### WORK REQUIRED:
Reproduce the records below verbatim, from the line that contains "This screenshot has width=265, height=191." through the end of the records, including both ends. Omit the pictures from your answer.

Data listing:
++++++++++++++++++++

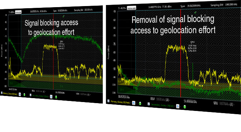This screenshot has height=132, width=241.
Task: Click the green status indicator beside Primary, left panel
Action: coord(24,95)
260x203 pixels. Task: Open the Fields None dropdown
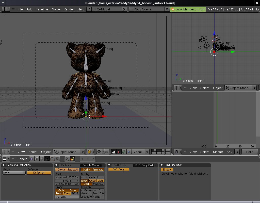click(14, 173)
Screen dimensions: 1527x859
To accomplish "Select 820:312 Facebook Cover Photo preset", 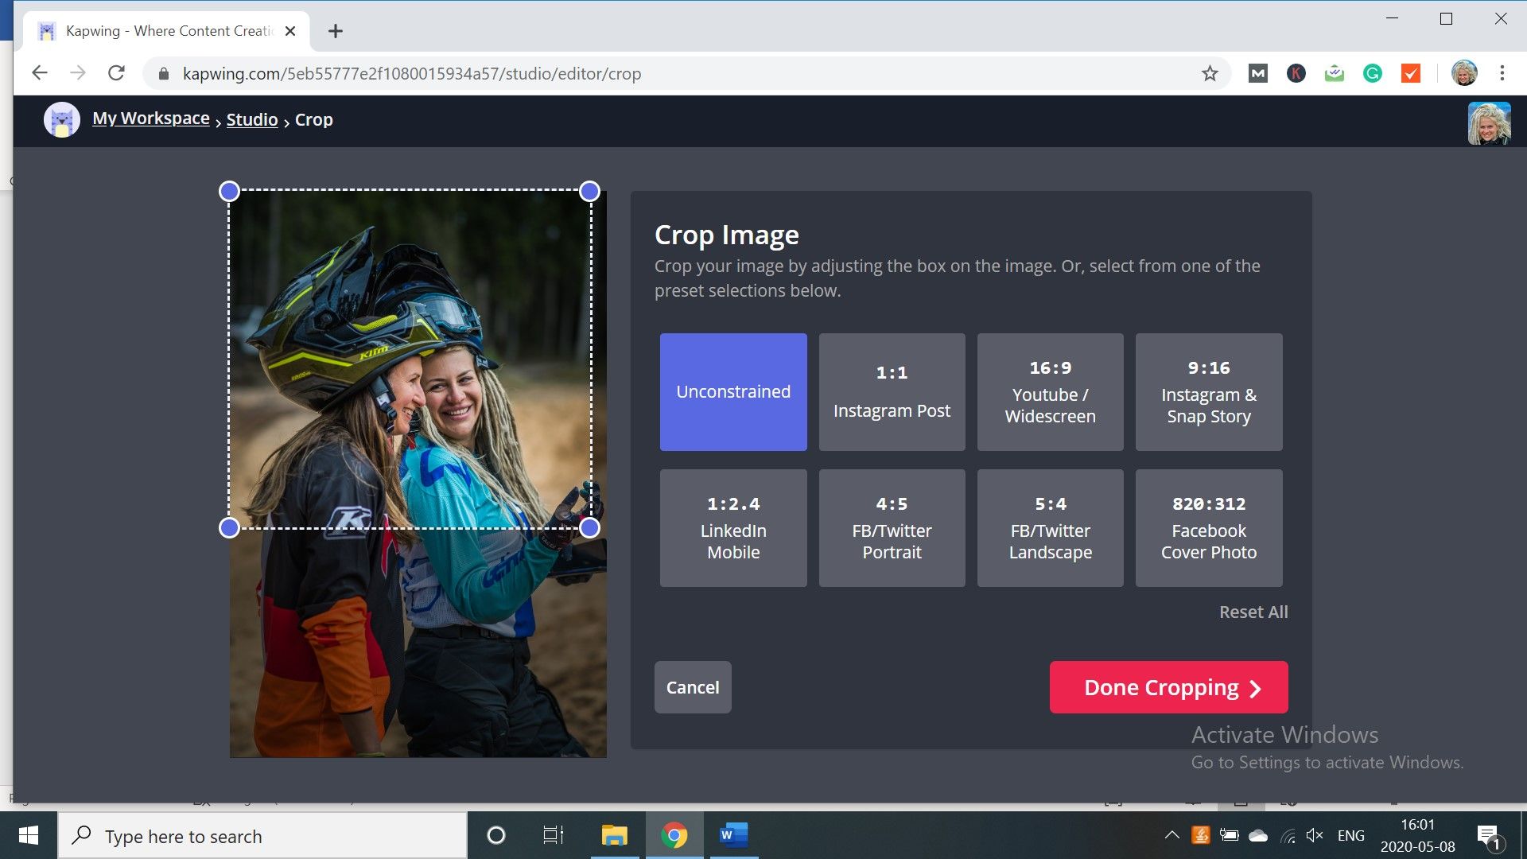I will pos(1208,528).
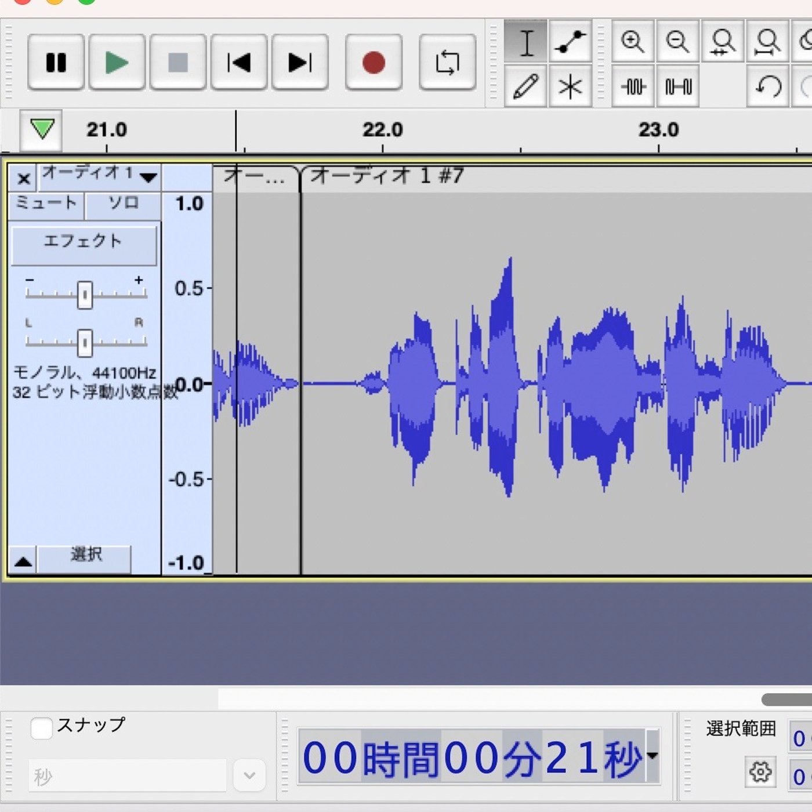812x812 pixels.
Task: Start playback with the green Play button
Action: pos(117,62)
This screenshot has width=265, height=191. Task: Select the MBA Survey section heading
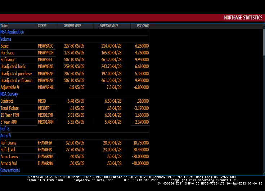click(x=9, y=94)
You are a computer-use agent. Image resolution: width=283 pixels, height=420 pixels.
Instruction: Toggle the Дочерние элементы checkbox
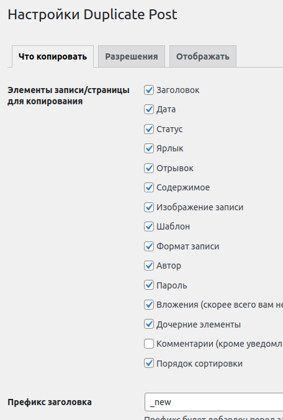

++++++++++++++++++++

### TASK OUTPUT:
This screenshot has width=265, height=191. Task: Select the MBA Survey section heading
click(x=9, y=94)
You are a computer-use agent. Image resolution: width=283 pixels, height=420 pixels.
Instruction: Toggle the Дочерние элементы checkbox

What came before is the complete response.